*Lines giving target coordinates:*
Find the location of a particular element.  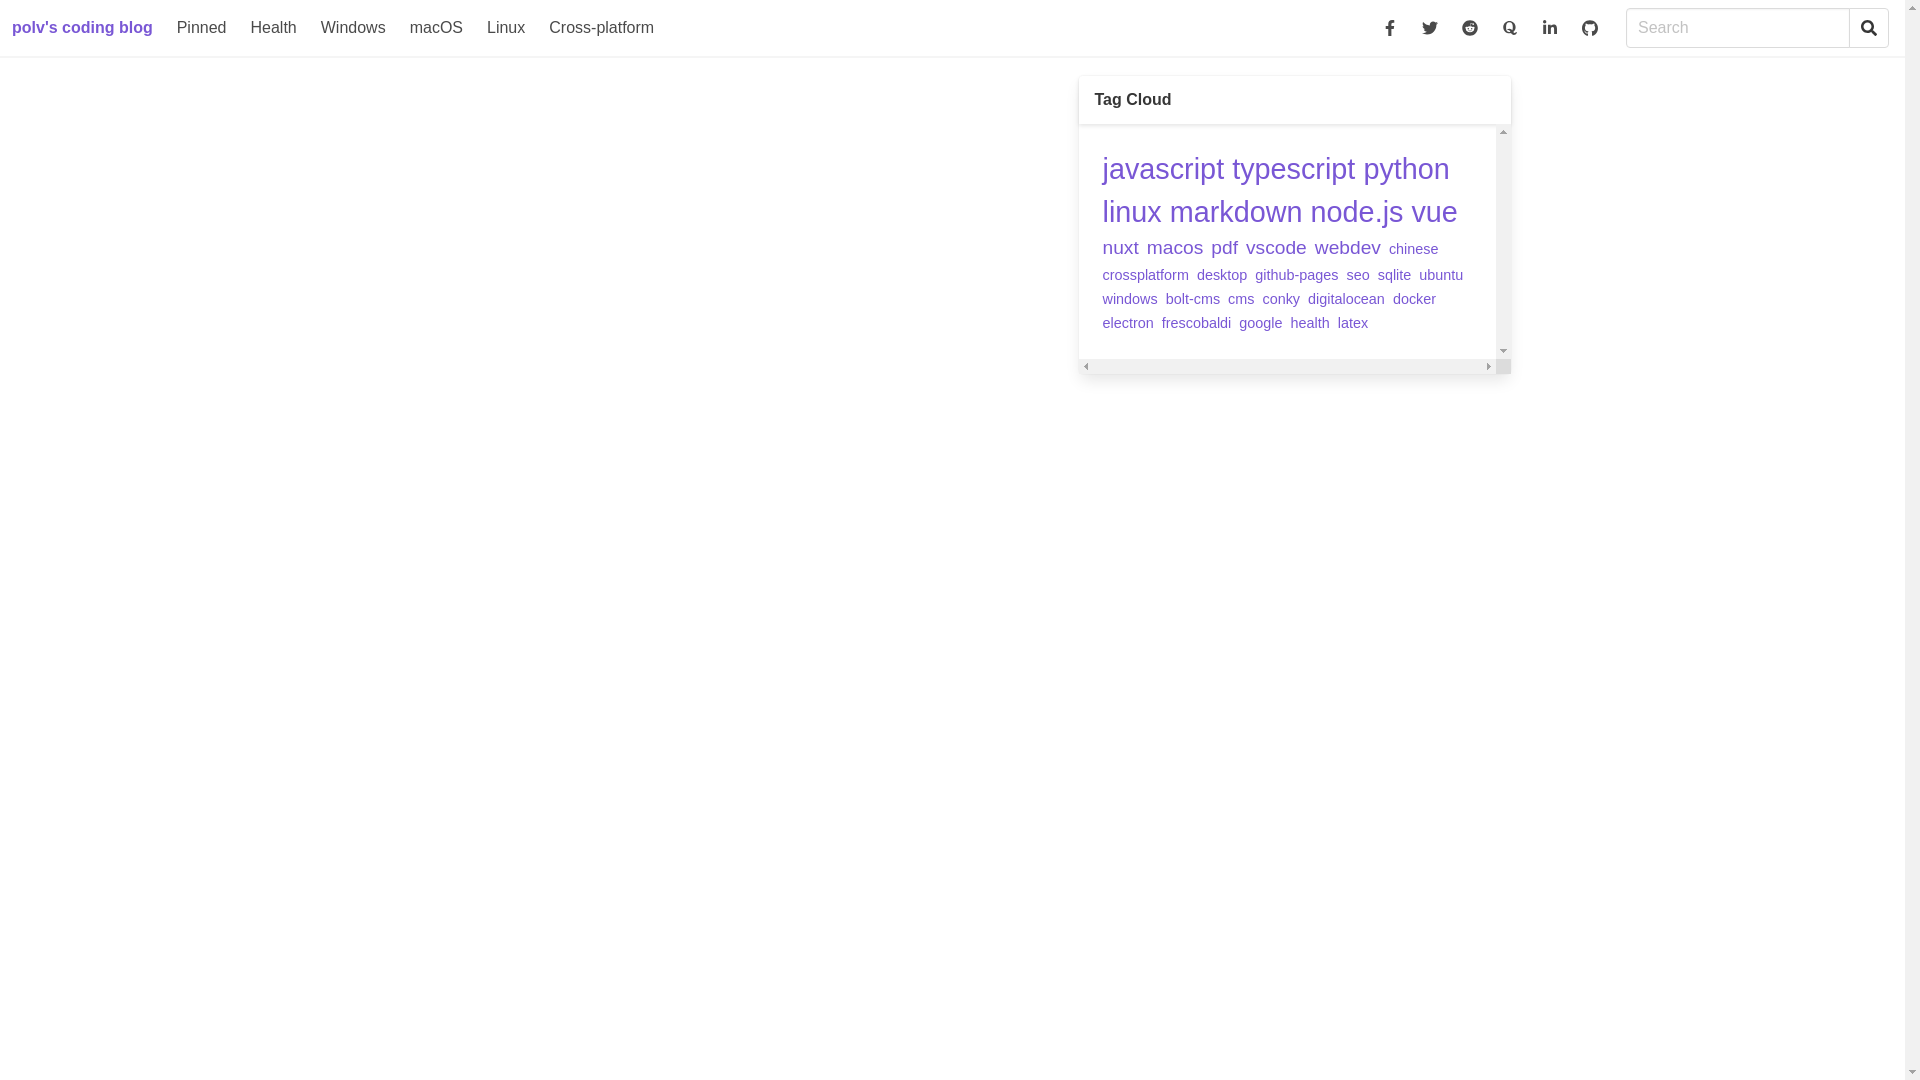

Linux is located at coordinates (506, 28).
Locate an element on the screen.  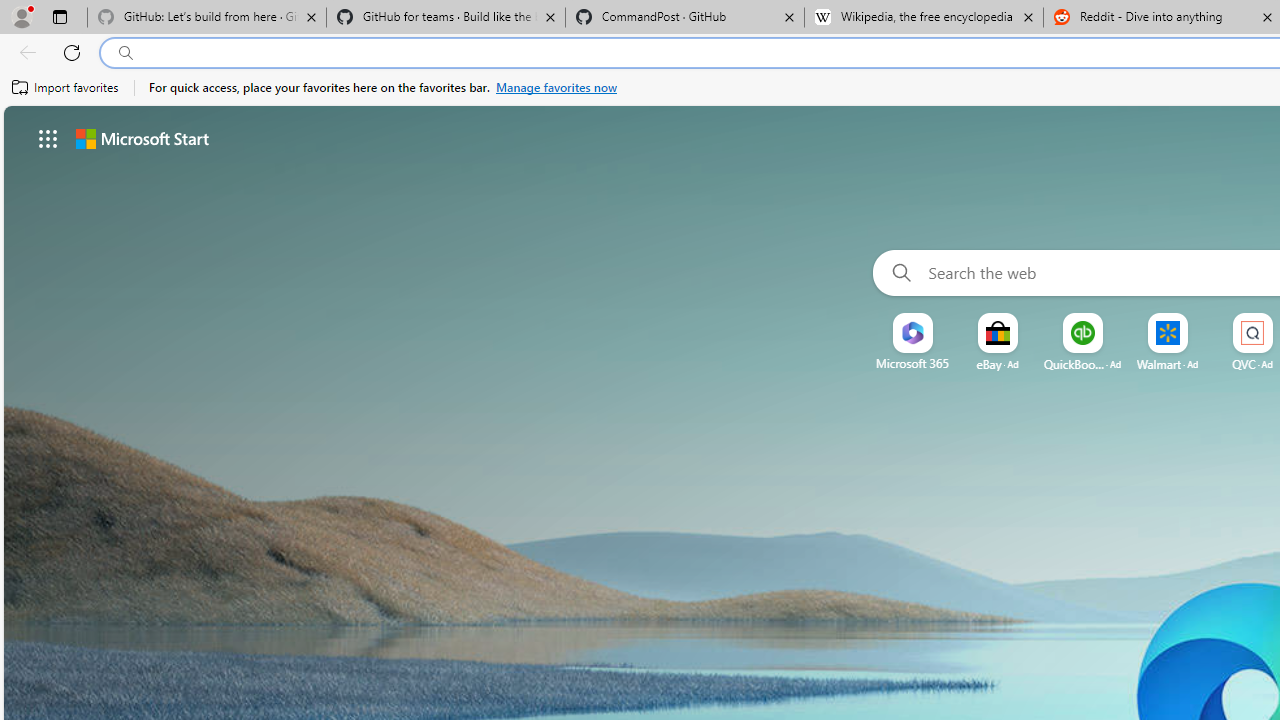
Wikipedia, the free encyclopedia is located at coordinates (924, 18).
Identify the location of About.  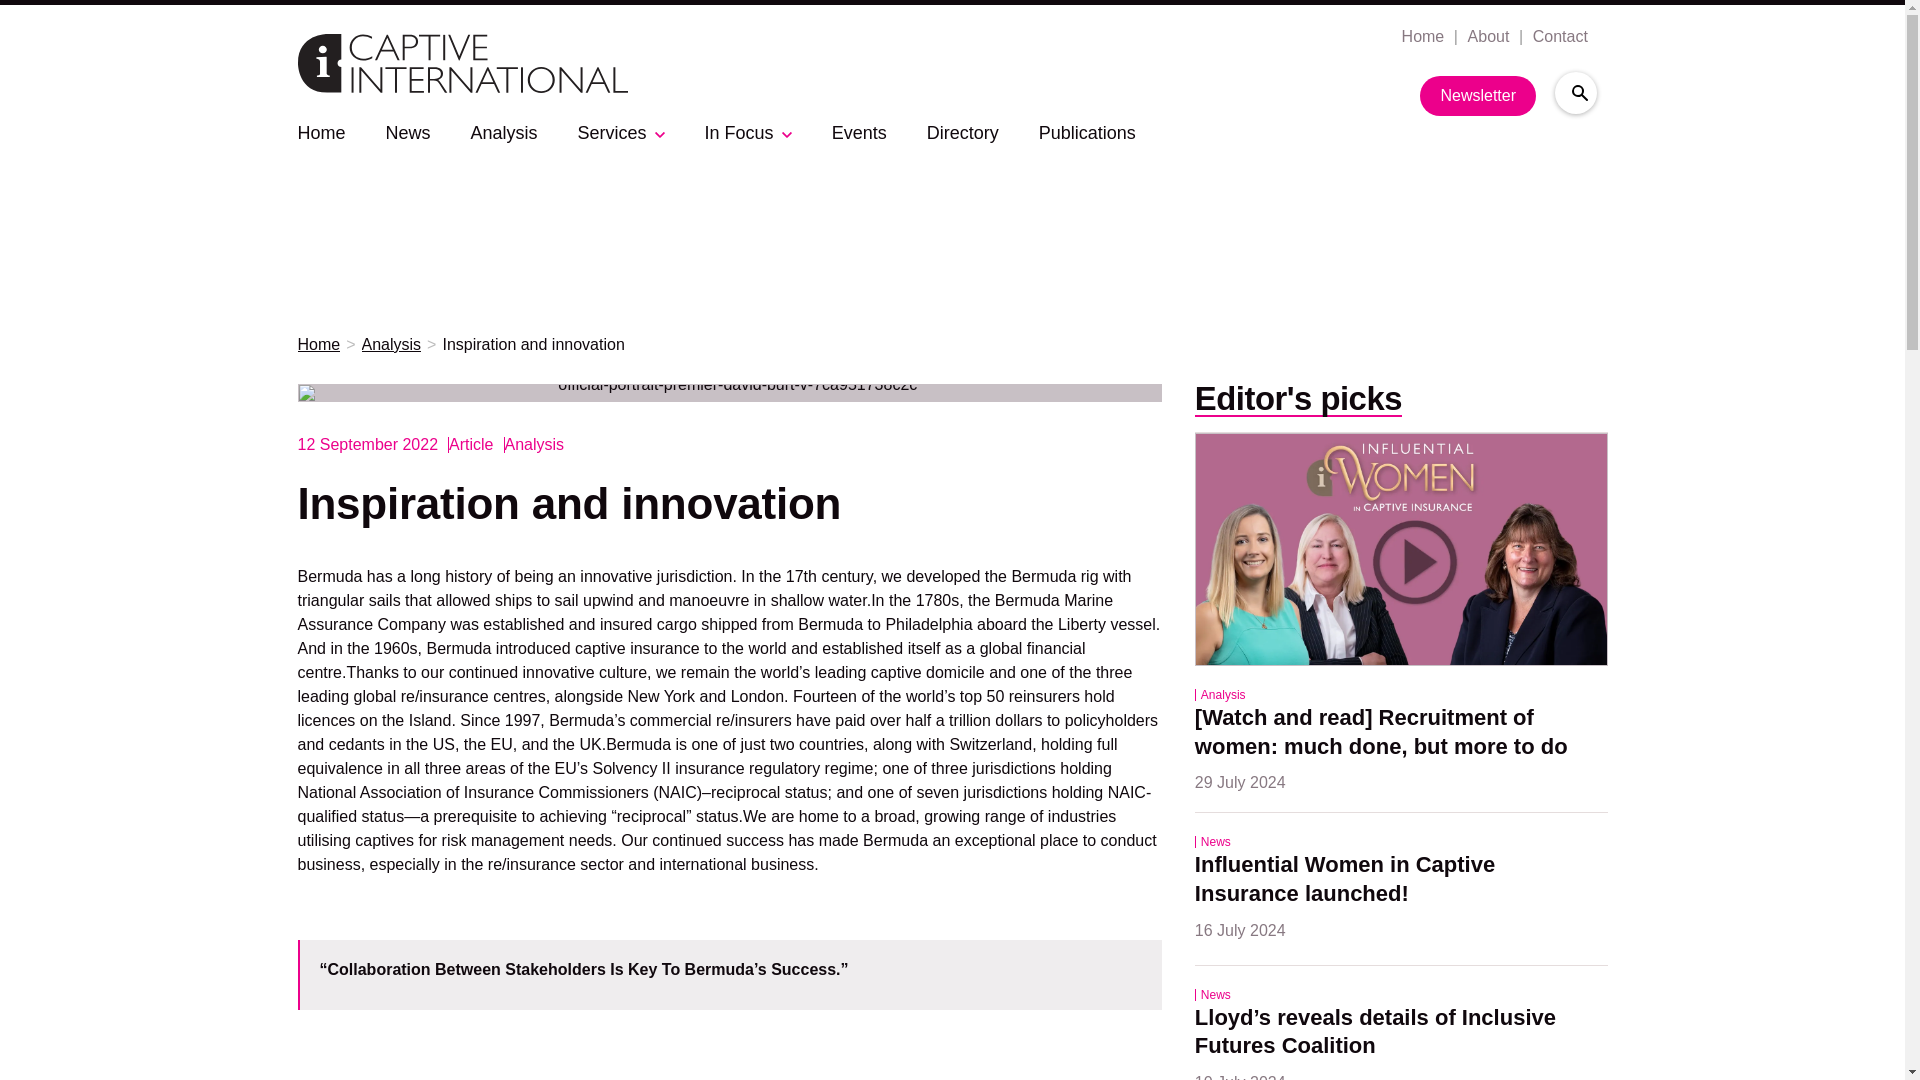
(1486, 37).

*OBJECTIVE:* Copy the lines above word for word, omitting the pictures.

*ANSWER TO THE PROBLEM:*
Find the location of a particular element.  

Linux is located at coordinates (506, 28).
Locate an element on the screen.  
Wikipedia, the free encyclopedia is located at coordinates (924, 18).
Identify the location of About.  
(1486, 37).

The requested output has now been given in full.